Item coordinate data
══════════
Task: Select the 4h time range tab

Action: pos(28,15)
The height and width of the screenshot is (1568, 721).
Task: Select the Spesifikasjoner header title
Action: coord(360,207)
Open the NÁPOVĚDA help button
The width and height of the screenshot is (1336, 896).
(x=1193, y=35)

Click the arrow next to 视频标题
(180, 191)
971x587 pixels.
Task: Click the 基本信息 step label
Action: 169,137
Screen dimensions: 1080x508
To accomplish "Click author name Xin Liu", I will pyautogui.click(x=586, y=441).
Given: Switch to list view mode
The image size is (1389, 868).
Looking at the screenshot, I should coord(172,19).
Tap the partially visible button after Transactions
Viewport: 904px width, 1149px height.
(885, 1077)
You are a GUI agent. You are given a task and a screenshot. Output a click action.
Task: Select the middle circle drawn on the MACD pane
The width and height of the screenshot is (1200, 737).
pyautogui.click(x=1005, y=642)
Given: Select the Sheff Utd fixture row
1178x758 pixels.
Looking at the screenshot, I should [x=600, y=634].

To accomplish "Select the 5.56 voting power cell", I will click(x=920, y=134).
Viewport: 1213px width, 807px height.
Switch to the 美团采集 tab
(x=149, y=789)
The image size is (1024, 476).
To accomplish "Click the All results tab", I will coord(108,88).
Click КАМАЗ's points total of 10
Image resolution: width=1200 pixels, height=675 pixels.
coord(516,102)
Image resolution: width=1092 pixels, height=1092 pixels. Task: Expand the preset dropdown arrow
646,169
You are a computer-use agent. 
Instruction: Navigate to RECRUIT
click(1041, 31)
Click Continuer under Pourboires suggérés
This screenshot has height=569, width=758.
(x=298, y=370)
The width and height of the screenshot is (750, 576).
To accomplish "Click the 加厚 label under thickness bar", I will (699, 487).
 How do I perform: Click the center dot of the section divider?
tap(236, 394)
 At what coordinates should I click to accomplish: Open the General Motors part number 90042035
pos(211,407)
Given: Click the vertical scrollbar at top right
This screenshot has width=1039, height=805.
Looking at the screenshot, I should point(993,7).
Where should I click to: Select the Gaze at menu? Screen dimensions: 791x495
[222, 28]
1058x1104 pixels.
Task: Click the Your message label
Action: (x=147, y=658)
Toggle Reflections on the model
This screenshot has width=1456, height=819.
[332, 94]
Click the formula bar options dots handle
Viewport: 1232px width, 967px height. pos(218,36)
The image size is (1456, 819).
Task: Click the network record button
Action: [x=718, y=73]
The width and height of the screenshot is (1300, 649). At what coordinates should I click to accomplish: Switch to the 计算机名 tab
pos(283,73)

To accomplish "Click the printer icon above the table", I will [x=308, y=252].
══════════
#### [Stated goal]
How many of the lines above contain the word "label"? Reply with the number only.

#### [Response to this exercise]
3